Une résidence, c’est un moment, plus ou moins long, où le temps et l’espace s’offrent autrement. Ils nous permettent à la fois de développer des gestes, des postures, des dispositifs d’écritures nomades, et de nous créer une nouvelle palette de jeux, ou tout au moins de l’élargir, de l’adapter aux contextes, aux ambiances in situ.

L’hétérotopie de Foucault y prend souvent tout son sens, strates de territoires géographiques, esthétiques, politiques, sociaux…

Mon oreille par exemple, procède par une forme de syntonisation, ocsillant entre le paysage intérieur de mes souvenirs, de mes expériences, et le paysage extérieur plus ou moins inconnu, que j’appréhende peu à peu, me mettant autant que faire se peut au diapason des lieux.

Mon œil sans aucun doute en fait-il de même.

Mon corps entier cherche une syntonie où accorder un maximum de fréquences, internes et externes, tendant à vibrer et résonner de concert.

Le dépaysement est pour cela un stimulateur sans pareil.

Une résidence, c’est augmenter une collection de parcours et de sites liés à des expériences sensibles, ici des Points d’ouïe, Points de vue, des parcours sensibles, entre autres choses.

C’est aussi se frotter à d’autres personnes, autochtones ou non, à d’autres pratiques, d’autres connaissances, hybridations.

Un moyen de travailler l’altérité, de pourfendre l’a priori.

De résidence, non assignée, à résistance, quelques pas, sans plus.

Quitte à déstabiliser notre confort bâti sur une série de repères (trop) bien identifiés.

Une résidence, ou plutôt l’enchainement de différentes résidences, nous fait nous sentir appartenir à un monde multiple, complexe, mouvant, si possible accueillant, sans enraciner nos pensées et gestes dans un cocon terreau trop sédentarisant.

 

Gilles Malatray – Texte en résidence à LuXor Factory (Jura Suisse), avec L’artiste plasticienne Jeanne Schmid

Le Locle, Octobre 2018

Point d’ouïe, ce qui cloche, joliment, au Locle

S’il est une signature sonore que j’apprécie tout particulièrement, c’est bien celle, aérienne, imprimée dans un paysage auriculaire, qu’égrènent les cloches.

Les déferlantes campanaires, vigoureuses, vivifiantes, celles qui balaient la ville, la secouent parfois de sa torpeur, me mettent les oreilles en liesse.

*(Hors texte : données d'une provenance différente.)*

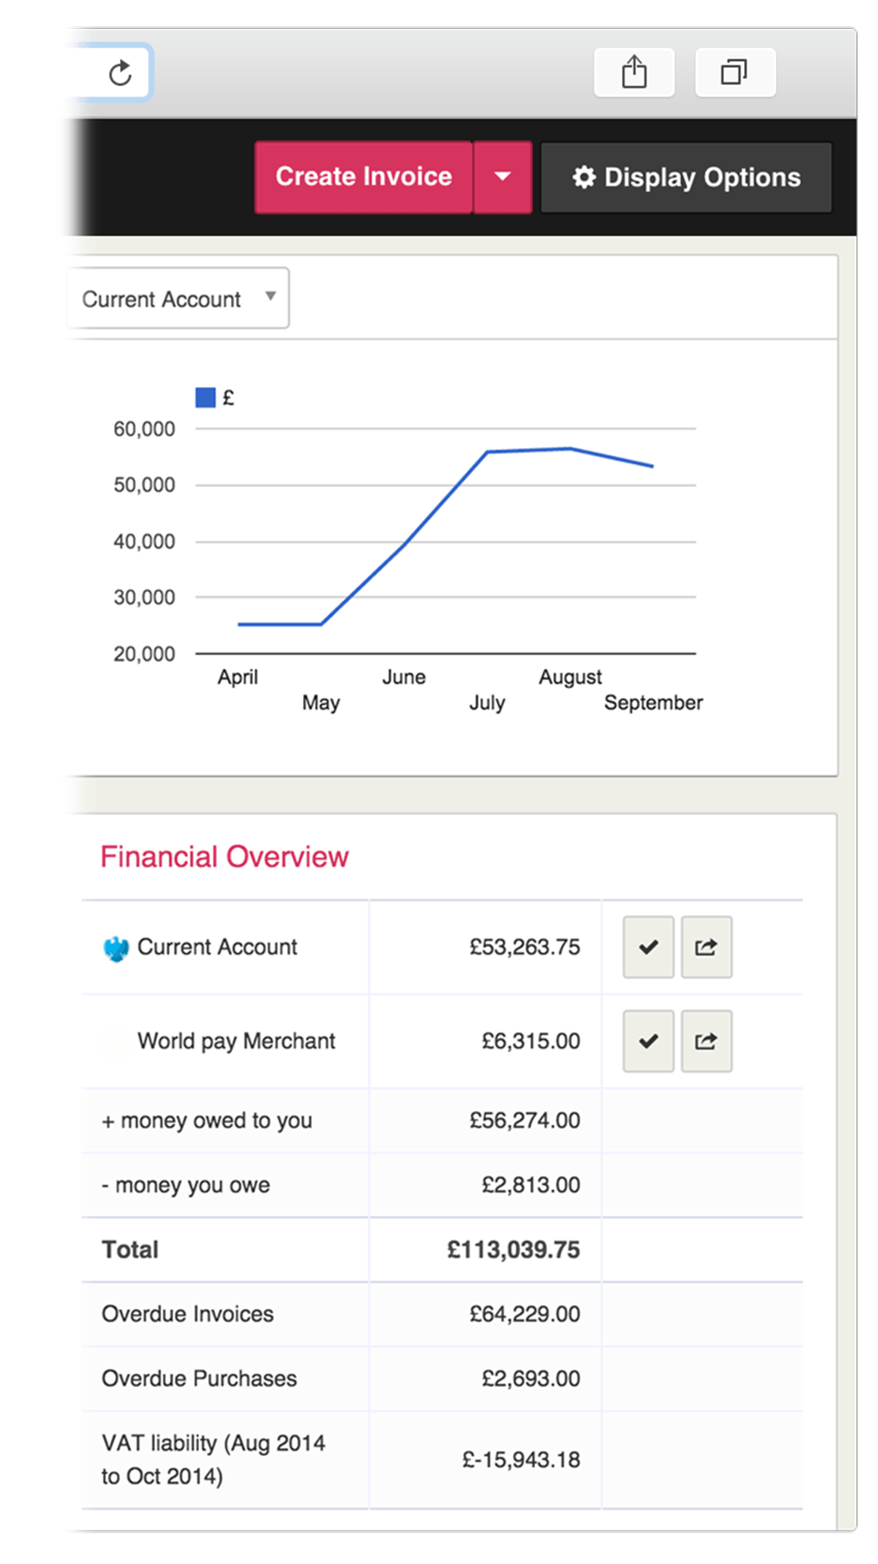Click the browser share icon
The height and width of the screenshot is (1564, 878).
(x=635, y=72)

Chaque volée a sa personnalité, ses rythmes, ses couleurs, ses harmonies, son écrin acoustique, architectural. C’est ce qui fait que, rarement, voire jamais,  une sonnerie n’est rigoureusement identique à l’autre. C’est pourquoi je considère les cloches, à l’instar des fontaines, lorsque l’on prend le temps d’écouter l’une et l’autre dans leurs cadres, comme de véritables signatures acoustiques.

Les volées du grand temple du Locle sont superbes. De la terrasse où nous résidons, à quelque encablures du clocher, nous les entendons clairement, éclats d’airain virevoltant au dessus des toits, semblant tout à coup se rapprocher, ou s’éloigner, selon les caprices d’un vent complice.

Traverser une ville, c’est souvent pour moi l’occasion de lever les oreilles, et de tendre les micros vers les clochers, pour augmenter peu à peu une collection d’objets sonnants, qui participent activement à la fabrique de paysages sonores.